Elliptical galaxies are enormous and formed early. They are fossils of galaxy assembly. Astronomers believe them to be the final result of galaxy collisions, enormous in size with upwards of trillions of old stars. 

By looking at only elliptical galaxies with no recent activity, the team could argue that any changes in the galaxies' black hole masses couldn't easily be caused by other known processes. Using these populations, the team then examined how the mass of their central black holes changed throughout the past 9 billion years. 

If mass growth of black holes only occurred through accretion or merger, then the masses of these black holes would not be expected to change much at all. However if black holes gain mass by coupling to the expanding universe, then these passively evolving elliptical galaxies might reveal this phenomenon. 

The researchers found that the further back in time they looked, the smaller the black holes were in mass, relative to their masses today. These changes were big: The black holes were anywhere from 7 to 20 times larger today than they were 9 billion years ago—big enough that the researchers suspected cosmological coupling could be the culprit. 

Unlocking black holes 

In the second study, the team investigated whether the growth in black holes measured in the first study could be explained by cosmological coupling alone. 

"Here's a toy analogy. You can think of a coupled black hole like a rubber band, being stretched along with the universe as it expands," said Croker. "As it stretches, its energy increases. Einstein's E = mc2 tells you that mass and energy are proportional, so the black hole mass increases, too." 

How much the mass increases depends on the coupling strength, a variable the researchers call k

"The stiffer the rubber band, the harder it is to stretch, so the more energy when stretched. In a nutshell, that's k," Croker said. 

Because mass growth of black holes from cosmological coupling depends on the size of the universe, and the universe was smaller in the past, the black holes in the first study must be less massive by the correct amount in order for the cosmological coupling explanation to work. 

The team examined five different black hole populations in three different collections of elliptical galaxies, taken from when the universe was roughly one half and one third of its present size. In each comparison, they measured that k was nearly positive 3. 

The first observational link

In 2019, this value was predicted for black holes that contain vacuum energy, instead of a singularity by Croker, then a graduate student, and Joel Weiner, a UH Mānoa mathematics professor. 
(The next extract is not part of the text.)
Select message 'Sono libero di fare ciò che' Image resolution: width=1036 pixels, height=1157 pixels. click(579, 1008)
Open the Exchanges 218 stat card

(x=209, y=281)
The conclusion is profound: Croker and Weiner had already shown that if k is 3, then all black holes in the universe collectively contribute a nearly constant dark energy density, just like measurements of dark energy suggest. 

Black holes come from dead large stars, so if you know how many large stars you are making, you can estimate how many black holes you are making and how much they grow as a result of cosmological coupling. The team used the very latest measurements of the rate of earliest star formation provided by the James Webb Space Telescope and found that the numbers line up. 

According to the researchers, their studies provide a framework for theoretical physicists and astronomers to further test—and for the current generation of dark energy experiments such as the Dark Energy Spectroscopic Instrument and the Dark Energy Survey—to shed light on the idea. 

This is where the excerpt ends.